• [BRANO PROPOSTO]
↓↓↓

Tanti gli incontri e i gesti di solidarietà: «Un ristoratore ci ha offerto la pizza a cena, molte persone ci offrivano il caffè. Ho visto anche tanti giovani impegnarsi come volontari, più ragazze che ragazzi». E però non mancano anche gli episodi deprecabili, dice Barazzetta, «come la necessità di soldati a presidiare i depositi delle auto giorno e notte per evitare che gli sciacalli staccassero i pezzi per rivenderli».
Ha fatto impressione, continua, «vedere le cataste di cose al bordo delle strade. Sembrano montagne di spazzatura, ma se le guardi da vicino sono bambole, giocattoli, cartoline, libri, oggetti di uso quotidiano. Pezzi di vita portati via dal fango. Ricordi. E le tante persone incontrate ce l’hanno detto: l’alluvione ha fatto tanti danni materiali, ma il dolore più forte è stato perdere oggetti a cui erano legati a livello affettivo, più che economico».

↑↑↑

• [ESERCIZIO PROPOSTO A]
Rispondi alle domande sul brano, una per riga.
(i) Chi ha offerto la pizza a cena?
(ii) Tra i giovani volontari, erano più le ragazze o i ragazzi?
(iii) Quali oggetti si trovano nelle cataste al bordo delle strade?

(Dati sulla posizione di parole ed elementi)

↓↓↓

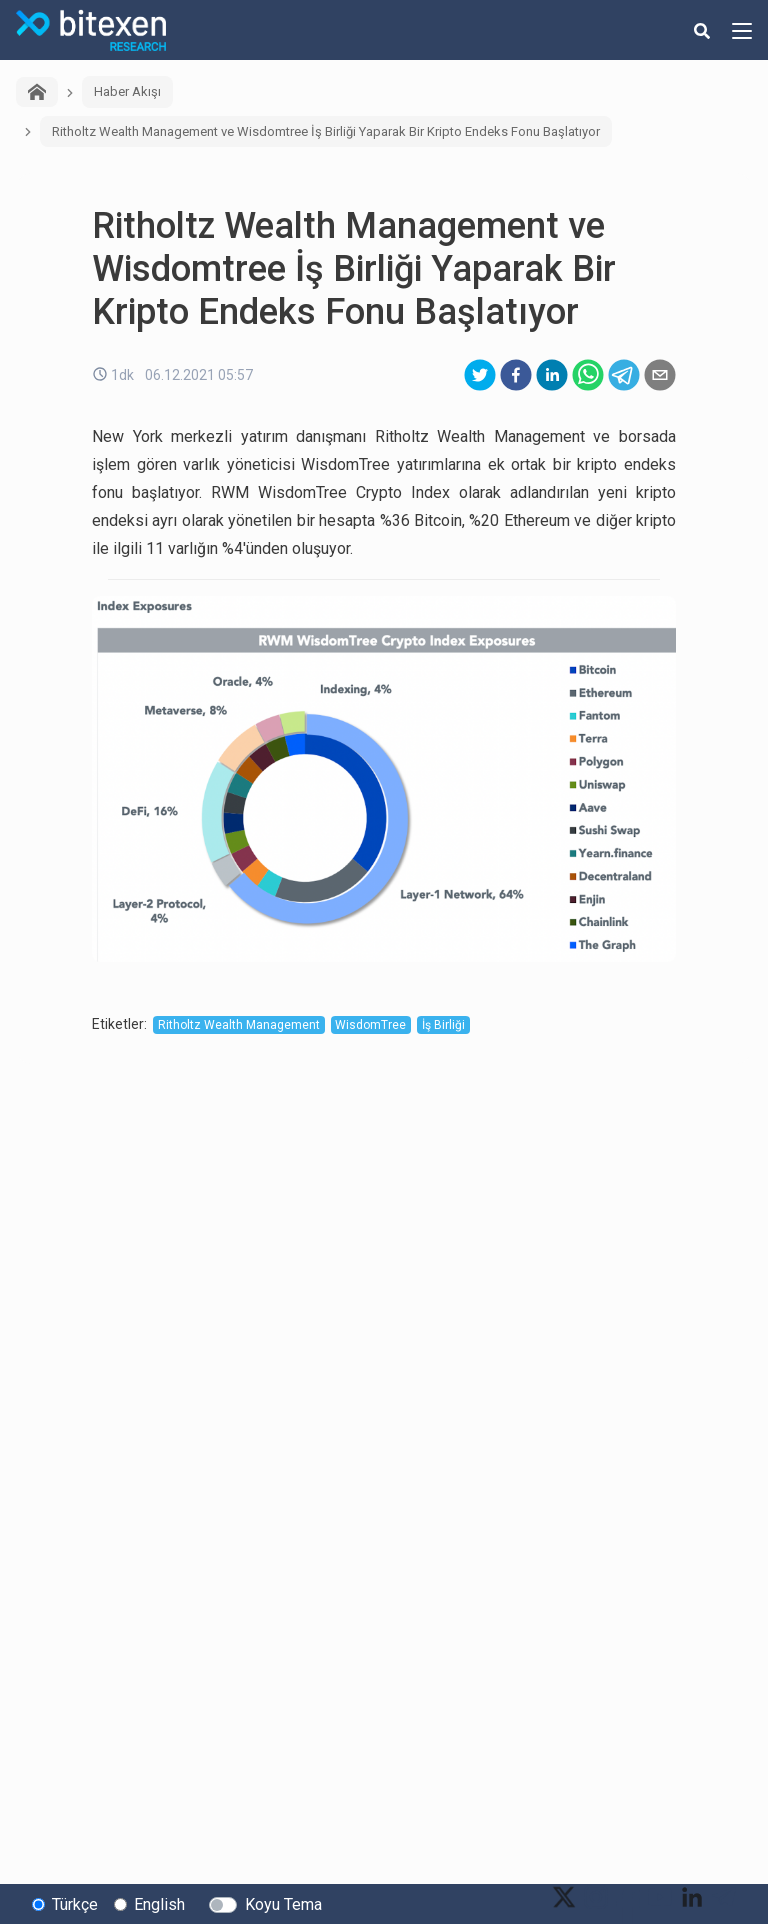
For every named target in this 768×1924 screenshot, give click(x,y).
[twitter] (480, 375)
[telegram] (624, 375)
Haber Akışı (127, 91)
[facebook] (516, 375)
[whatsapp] (588, 375)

↑↑↑

• [ESERCIZIO PROPOSTO B] Riporta senza modifiche tutte le righe dei record, dalla prima all'ultima, omettendo le immagini.

• [RISPOSTA SCRITTA A]
(i) Un ristoratore.
(ii) Le ragazze.
(iii) Bambole, giocattoli, cartoline, libri e oggetti di uso quotidiano.

• [RISPOSTA SCRITTA B]
For every named target in this 768×1924 screenshot, give click(x,y).
[twitter] (480, 375)
[telegram] (624, 375)
Haber Akışı (127, 91)
[facebook] (516, 375)
[whatsapp] (588, 375)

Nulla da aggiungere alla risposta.